Vocês acham que esta ilha estava aqui, no meio do mar, aguardando que vocês
fossem arrastados para as suas praias? Vocês acham que eu fiquei em minha casa
na cidade, aguardando sentado que vocês, órfãos miseráveis, atravessassem o meu
caminho?
— Boswell — disse Sunny. Ela
queria dizer alguma coisa do gênero — A sua vida não me interessa
— e a Víbora Incrivelmente Mortífera pareceu silvar concordando.
— Eu poderia lhes contar histórias, órfãos Baudelaire — disse o conde Olaf com uma voz rouca e
abafada. — Eu poderia lhes contar segredos sobre pessoas e lugares que vocês
nunca sonharam. Eu poderia lhes contar sobre brigas e cisões que começaram
antes de vocês nascerem. Eu poderia lhes contar sobre vocês mesmos coisas que não poderiam nem imaginar. Apenas abram a porta da
minha gaiola, órfãos, e lhes contarei coisas que vocês jamais descobririam
sozinhos.
Os Baudelaire se entreolharam e estremeceram. Mesmo em plena luz do dia,
preso em uma gaiola, o conde Olaf ainda era assustador. Havia no conde algo de
vilanesco, capaz de ameaçá-los mesmo se ele estivesse bem
trancafiado, muito longe do resto do mundo. Os três irmãos sempre foram
crianças curiosas. Violet era ávida por descobrir os segredos do mundo mecânico
com a sua mente inventiva, desde quando o primeiro alicate foi colocado no
berço dela. Klaus era sôfrego por ler tudo o que lhe caía nas mãos desde que o
alfabeto fora desenhado pela primeira vez na parede do seu quarto por alguém
que estava de visita à casa dos Baudelaire. E Sunny estava sempre explorando o
universo com a boca, primeiro mordendo qualquer coisa que lhe interessasse e
mais tarde provando comida cuidadosamente, a fim de aprimorar suas habilidades
de cozinheira. A curiosidade era um dos costumes mais importantes dos
Baudelaire, e pode-se pensar que eles ficariam realmente muito curiosos em
ouvir mais sobre os mistérios mencionados pelo vilão. Mas havia algo de muito,
muito sinistro nas palavras de Olaf. Ouvi-lo falar dava a impressão de
estar em pé à beira de um poço fundo, ou caminhando no alto de um penhasco na
calada da noite, ou ouvindo um estranho som farfalhante do lado de fora da
janela do quarto, sabendo que a qualquer momento algo perigoso e enorme poderia
acontecer.
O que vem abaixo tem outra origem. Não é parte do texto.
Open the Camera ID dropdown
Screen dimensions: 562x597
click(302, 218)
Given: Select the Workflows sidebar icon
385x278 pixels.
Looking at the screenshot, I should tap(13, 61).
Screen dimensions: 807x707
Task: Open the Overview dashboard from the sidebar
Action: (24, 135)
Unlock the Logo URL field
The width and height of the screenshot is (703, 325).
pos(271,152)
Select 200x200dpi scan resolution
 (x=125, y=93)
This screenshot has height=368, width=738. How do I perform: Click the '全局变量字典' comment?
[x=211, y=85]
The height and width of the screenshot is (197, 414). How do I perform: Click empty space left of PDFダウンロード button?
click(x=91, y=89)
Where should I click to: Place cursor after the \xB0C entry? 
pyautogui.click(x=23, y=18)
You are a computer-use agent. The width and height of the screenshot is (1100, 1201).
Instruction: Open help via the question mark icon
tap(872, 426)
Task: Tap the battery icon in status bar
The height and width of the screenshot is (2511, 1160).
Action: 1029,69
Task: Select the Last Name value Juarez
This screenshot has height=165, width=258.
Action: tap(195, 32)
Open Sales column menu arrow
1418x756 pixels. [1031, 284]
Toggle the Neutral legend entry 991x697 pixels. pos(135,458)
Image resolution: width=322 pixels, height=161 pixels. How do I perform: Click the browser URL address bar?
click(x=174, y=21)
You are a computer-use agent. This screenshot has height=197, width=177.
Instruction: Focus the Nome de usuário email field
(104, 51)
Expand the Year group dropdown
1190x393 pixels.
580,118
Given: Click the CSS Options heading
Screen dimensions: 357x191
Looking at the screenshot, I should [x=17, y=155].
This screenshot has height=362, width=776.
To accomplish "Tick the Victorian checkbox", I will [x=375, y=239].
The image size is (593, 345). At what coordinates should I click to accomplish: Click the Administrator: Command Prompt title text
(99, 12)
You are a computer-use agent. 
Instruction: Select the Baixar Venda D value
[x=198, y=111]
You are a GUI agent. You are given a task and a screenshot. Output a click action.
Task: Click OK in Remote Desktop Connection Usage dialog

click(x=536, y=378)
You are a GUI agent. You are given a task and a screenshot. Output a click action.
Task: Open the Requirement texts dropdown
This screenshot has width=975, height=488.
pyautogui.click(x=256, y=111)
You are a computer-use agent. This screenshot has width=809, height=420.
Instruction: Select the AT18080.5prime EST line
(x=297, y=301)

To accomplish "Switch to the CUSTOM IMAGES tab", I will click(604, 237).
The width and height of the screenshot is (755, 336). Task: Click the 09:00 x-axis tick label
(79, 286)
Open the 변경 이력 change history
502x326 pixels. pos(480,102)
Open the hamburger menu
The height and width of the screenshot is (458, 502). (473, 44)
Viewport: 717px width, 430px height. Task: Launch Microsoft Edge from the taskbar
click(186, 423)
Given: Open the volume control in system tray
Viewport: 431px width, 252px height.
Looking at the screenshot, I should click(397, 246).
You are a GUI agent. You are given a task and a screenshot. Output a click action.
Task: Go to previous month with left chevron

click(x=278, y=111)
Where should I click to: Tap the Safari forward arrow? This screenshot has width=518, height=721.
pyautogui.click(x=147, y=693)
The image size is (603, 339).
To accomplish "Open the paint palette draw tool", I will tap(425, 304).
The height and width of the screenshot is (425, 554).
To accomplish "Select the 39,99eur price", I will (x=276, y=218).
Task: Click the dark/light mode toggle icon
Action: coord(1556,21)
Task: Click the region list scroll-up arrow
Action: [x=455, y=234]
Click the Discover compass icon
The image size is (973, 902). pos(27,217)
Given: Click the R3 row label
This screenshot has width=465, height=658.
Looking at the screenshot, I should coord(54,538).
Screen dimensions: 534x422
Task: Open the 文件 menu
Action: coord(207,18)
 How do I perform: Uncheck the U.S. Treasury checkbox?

Aquilo fez os Baudelaire pensarem naquele terrível ponto de
interrogação na tela do radar do Queequeg — um segredo tão gigantesco e
importante que não poderia caber em seus corações ou em suas mentes, algo que
estivera escondido durante a vida inteira e que poderia destruí-los, uma vez
revelado. Não era um segredo que os órfãos Baudelaire quisessem ouvir, do conde
Olaf nem de ninguém, e apesar da sensação de ser um segredo que não podia ser
evitado, as crianças queriam evitá-lo de todo modo; assim, sem mais uma palavra
para o homem na gaiola, os irmãos se puseram de pé e contornaram o cubo de
livros até chegar ao lado oposto, de onde Olaf e sua gaiola de passarinho não
podiam ser vistos. Então, em silêncio, os três sentaram-se de novo,
recostaram-se contra a estranha balsa, e ficaram olhando para o horizonte plano
do mar, tentando não pensar no que Olaf dissera. Ocasionalmente, tomavam
pequenos goles de cordial de coco das conchas penduradas em suas cinturas,
esperando que a
forte e estranha bebida os distraísse dos
fortes e estranhos pensamentos em suas cabeças. Durante toda a tarde, até o sol
se pôr sobre o horizonte ondulante do mar, os órfãos Baudelaire ficaram sentados
bebendo e se perguntando se ousariam tomar conhecimento do que jazia no âmago
das suas tristes vidas, depois que todos os segredos, todos os mistérios e
todas as desventuras fossem removidos como as camadas de uma cebola.